The records below should be copied in full, exactly as shown.

**SUPPLIED MATERIAL**
__________
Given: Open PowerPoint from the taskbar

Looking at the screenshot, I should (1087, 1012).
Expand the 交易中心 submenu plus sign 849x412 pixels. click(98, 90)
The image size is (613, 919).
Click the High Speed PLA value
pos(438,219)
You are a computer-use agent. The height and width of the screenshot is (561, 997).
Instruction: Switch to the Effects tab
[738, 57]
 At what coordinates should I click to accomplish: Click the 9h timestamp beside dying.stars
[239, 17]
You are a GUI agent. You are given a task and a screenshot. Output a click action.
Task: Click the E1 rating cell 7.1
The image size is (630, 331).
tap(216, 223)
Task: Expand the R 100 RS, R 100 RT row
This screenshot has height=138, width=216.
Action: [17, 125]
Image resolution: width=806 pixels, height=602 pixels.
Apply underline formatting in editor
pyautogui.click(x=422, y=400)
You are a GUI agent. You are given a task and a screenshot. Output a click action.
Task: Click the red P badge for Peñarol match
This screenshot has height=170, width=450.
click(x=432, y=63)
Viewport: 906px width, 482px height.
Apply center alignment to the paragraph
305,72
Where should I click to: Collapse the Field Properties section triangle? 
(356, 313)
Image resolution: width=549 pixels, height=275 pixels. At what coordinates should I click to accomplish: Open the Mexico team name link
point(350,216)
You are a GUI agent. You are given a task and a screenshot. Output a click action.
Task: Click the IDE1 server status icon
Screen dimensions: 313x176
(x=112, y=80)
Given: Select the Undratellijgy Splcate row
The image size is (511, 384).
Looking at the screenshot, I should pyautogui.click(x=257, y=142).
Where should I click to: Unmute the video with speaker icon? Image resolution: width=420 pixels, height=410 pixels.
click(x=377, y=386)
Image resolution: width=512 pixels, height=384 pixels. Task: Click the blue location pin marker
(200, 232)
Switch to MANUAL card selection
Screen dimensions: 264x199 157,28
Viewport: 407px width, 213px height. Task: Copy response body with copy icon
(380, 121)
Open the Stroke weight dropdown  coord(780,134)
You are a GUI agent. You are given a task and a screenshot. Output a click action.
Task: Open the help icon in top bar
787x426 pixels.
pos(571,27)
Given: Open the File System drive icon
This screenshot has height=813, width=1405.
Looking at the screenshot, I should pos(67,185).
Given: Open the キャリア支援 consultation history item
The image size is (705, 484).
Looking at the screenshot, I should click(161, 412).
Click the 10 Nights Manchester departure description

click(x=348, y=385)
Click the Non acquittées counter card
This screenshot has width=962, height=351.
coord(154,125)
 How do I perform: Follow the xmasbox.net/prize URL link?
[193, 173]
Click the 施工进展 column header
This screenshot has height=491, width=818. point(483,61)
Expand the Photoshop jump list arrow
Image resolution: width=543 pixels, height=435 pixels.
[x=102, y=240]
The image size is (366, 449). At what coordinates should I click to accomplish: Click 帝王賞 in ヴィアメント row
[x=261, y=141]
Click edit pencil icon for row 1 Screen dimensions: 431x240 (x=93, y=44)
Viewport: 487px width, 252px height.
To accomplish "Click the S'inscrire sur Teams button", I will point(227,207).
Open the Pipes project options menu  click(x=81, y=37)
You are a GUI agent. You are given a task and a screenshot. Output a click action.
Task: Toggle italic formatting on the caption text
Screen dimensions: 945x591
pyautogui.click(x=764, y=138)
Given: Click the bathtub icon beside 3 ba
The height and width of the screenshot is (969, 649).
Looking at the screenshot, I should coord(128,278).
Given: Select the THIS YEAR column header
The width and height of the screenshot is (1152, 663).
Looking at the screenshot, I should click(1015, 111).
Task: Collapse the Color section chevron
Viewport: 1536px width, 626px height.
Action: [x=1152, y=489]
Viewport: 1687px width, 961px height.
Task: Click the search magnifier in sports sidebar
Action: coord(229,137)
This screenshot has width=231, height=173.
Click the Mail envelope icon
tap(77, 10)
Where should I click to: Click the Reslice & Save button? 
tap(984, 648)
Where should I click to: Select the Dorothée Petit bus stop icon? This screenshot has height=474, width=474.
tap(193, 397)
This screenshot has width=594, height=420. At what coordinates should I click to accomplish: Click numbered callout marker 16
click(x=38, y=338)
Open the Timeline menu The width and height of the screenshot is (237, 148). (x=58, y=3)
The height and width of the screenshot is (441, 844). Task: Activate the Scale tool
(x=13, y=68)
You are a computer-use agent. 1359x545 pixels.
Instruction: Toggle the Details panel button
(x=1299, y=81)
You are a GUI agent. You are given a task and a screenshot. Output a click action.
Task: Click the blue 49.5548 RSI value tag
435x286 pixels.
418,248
__________
**SOLUTION**
Given: Open PowerPoint from the taskbar

Looking at the screenshot, I should (1087, 1012).
Expand the 交易中心 submenu plus sign 849x412 pixels. click(98, 90)
The image size is (613, 919).
Click the High Speed PLA value
pos(438,219)
You are a computer-use agent. The height and width of the screenshot is (561, 997).
Instruction: Switch to the Effects tab
[738, 57]
 At what coordinates should I click to accomplish: Click the 9h timestamp beside dying.stars
[239, 17]
You are a GUI agent. You are given a task and a screenshot. Output a click action.
Task: Click the E1 rating cell 7.1
The image size is (630, 331).
tap(216, 223)
Task: Expand the R 100 RS, R 100 RT row
This screenshot has height=138, width=216.
Action: [17, 125]
Image resolution: width=806 pixels, height=602 pixels.
Apply underline formatting in editor
pyautogui.click(x=422, y=400)
You are a GUI agent. You are given a task and a screenshot. Output a click action.
Task: Click the red P badge for Peñarol match
This screenshot has height=170, width=450.
click(x=432, y=63)
Viewport: 906px width, 482px height.
Apply center alignment to the paragraph
305,72
Where should I click to: Collapse the Field Properties section triangle? 
(356, 313)
Image resolution: width=549 pixels, height=275 pixels. At what coordinates should I click to accomplish: Open the Mexico team name link
point(350,216)
You are a GUI agent. You are given a task and a screenshot. Output a click action.
Task: Click the IDE1 server status icon
Screen dimensions: 313x176
(x=112, y=80)
Given: Select the Undratellijgy Splcate row
The image size is (511, 384).
Looking at the screenshot, I should pyautogui.click(x=257, y=142).
Where should I click to: Unmute the video with speaker icon? Image resolution: width=420 pixels, height=410 pixels.
click(x=377, y=386)
Image resolution: width=512 pixels, height=384 pixels. Task: Click the blue location pin marker
(200, 232)
Switch to MANUAL card selection
Screen dimensions: 264x199 157,28
Viewport: 407px width, 213px height. Task: Copy response body with copy icon
(380, 121)
Open the Stroke weight dropdown  coord(780,134)
You are a GUI agent. You are given a task and a screenshot. Output a click action.
Task: Open the help icon in top bar
787x426 pixels.
pos(571,27)
Given: Open the File System drive icon
This screenshot has height=813, width=1405.
Looking at the screenshot, I should pos(67,185).
Given: Open the キャリア支援 consultation history item
The image size is (705, 484).
Looking at the screenshot, I should click(161, 412).
Click the 10 Nights Manchester departure description

click(x=348, y=385)
Click the Non acquittées counter card
This screenshot has width=962, height=351.
coord(154,125)
 How do I perform: Follow the xmasbox.net/prize URL link?
[193, 173]
Click the 施工进展 column header
This screenshot has height=491, width=818. point(483,61)
Expand the Photoshop jump list arrow
Image resolution: width=543 pixels, height=435 pixels.
[x=102, y=240]
The image size is (366, 449). At what coordinates should I click to accomplish: Click 帝王賞 in ヴィアメント row
[x=261, y=141]
Click edit pencil icon for row 1 Screen dimensions: 431x240 (x=93, y=44)
Viewport: 487px width, 252px height.
To accomplish "Click the S'inscrire sur Teams button", I will point(227,207).
Open the Pipes project options menu  click(x=81, y=37)
You are a GUI agent. You are given a task and a screenshot. Output a click action.
Task: Toggle italic formatting on the caption text
Screen dimensions: 945x591
pyautogui.click(x=764, y=138)
Given: Click the bathtub icon beside 3 ba
The height and width of the screenshot is (969, 649).
Looking at the screenshot, I should coord(128,278).
Given: Select the THIS YEAR column header
The width and height of the screenshot is (1152, 663).
Looking at the screenshot, I should click(1015, 111).
Task: Collapse the Color section chevron
Viewport: 1536px width, 626px height.
Action: [x=1152, y=489]
Viewport: 1687px width, 961px height.
Task: Click the search magnifier in sports sidebar
Action: coord(229,137)
This screenshot has width=231, height=173.
Click the Mail envelope icon
tap(77, 10)
Where should I click to: Click the Reslice & Save button? 
tap(984, 648)
Where should I click to: Select the Dorothée Petit bus stop icon? This screenshot has height=474, width=474.
tap(193, 397)
This screenshot has width=594, height=420. At what coordinates should I click to accomplish: Click numbered callout marker 16
click(x=38, y=338)
Open the Timeline menu The width and height of the screenshot is (237, 148). (x=58, y=3)
The height and width of the screenshot is (441, 844). Task: Activate the Scale tool
(x=13, y=68)
You are a computer-use agent. 1359x545 pixels.
Instruction: Toggle the Details panel button
(x=1299, y=81)
You are a GUI agent. You are given a task and a screenshot. Output a click action.
Task: Click the blue 49.5548 RSI value tag
435x286 pixels.
418,248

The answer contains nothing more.